Monday, January 28, 2013

TV Shows & Overarching Plots

When I only have an hour available, it's easier to just watch a TV episode on Netflix: it's hard to find an hour long movie. Even when I have an hour and a half, I still might choose to watch two episodes instead of searching for a movie that's only ninety minutes. And when it's one of those weekend days where I just want to crash for a while, well, it's easier to keep clicking the next episode than to watch a series of movies. Even on different days of the week, if I watch a movie almost every night, it can get exhausting to sift through so many stories--TV shows offer more fluidity.

With the rise of Netflix, along with Hulu and Amazon Instant and whatever else is out there, more people are watching TV shows online. And I wonder how much this correlates to our growing demand that shows offer an over-arching plot instead of just having individual plots for individual episodes.

If you're watching two or five episodes of a show in one day, or finishing an entire series in a month or two, it's hard not to have an over-arching plot. The show gets repetitive in a way that it wouldn't have if you'd been watching it on TV, one episode a week. We're starting to treat TV shows like movie franchises: we want each episode to be part of a plan.

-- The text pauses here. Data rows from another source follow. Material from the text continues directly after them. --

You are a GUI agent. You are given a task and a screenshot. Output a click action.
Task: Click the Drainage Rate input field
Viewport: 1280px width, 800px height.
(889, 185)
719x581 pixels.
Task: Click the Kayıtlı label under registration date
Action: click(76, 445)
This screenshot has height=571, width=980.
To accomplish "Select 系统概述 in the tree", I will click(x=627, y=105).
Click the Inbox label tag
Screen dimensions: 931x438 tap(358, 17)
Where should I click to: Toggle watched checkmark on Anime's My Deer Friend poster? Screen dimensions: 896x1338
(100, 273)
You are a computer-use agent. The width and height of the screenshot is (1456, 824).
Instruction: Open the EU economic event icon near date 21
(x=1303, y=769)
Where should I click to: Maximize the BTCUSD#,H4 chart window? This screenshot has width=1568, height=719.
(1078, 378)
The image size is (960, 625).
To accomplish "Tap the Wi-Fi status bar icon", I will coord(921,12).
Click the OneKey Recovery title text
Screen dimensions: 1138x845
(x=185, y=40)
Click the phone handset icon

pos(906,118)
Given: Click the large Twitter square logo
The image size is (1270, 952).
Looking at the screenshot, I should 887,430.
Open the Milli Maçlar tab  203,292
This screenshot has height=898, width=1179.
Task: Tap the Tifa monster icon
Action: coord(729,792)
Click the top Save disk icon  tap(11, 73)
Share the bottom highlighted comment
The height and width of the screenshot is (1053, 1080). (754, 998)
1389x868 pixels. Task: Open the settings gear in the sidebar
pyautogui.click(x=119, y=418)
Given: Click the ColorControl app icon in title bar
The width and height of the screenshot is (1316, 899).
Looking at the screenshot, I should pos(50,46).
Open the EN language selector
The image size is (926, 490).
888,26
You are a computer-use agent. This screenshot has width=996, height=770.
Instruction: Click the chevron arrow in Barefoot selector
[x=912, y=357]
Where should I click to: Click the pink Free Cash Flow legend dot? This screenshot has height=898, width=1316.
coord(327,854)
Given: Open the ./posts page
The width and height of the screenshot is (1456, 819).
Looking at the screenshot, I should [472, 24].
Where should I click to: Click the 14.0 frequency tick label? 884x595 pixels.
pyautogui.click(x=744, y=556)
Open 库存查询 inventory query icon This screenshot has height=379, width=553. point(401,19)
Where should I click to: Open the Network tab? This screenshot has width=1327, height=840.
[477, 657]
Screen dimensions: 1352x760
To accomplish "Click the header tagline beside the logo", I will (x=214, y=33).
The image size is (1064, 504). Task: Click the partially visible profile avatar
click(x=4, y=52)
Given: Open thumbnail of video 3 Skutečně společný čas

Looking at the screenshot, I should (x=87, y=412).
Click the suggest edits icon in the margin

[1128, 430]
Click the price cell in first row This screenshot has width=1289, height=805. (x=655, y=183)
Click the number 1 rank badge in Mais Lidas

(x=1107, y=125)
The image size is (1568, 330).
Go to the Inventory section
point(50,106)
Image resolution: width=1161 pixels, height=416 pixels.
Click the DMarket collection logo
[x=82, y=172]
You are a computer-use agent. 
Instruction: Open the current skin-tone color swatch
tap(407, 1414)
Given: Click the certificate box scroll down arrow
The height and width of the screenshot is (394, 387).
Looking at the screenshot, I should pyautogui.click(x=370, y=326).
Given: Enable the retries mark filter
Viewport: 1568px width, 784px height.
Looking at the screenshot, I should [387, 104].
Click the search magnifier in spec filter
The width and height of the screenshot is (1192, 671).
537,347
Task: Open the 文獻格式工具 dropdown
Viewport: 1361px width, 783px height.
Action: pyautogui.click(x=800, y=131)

While watching a show on TV always leaves the risk that you might miss an episode and also an important part of the plot, if you're watching online that will never happen (well, not on Netflix, anyway).

The audience is shifting from once-a-week casual viewers to viewers who are investing a devoted, if sometimes short, amount of time to watching the show. That changes what the dynamics of the show need to become in order to suit this viewing style.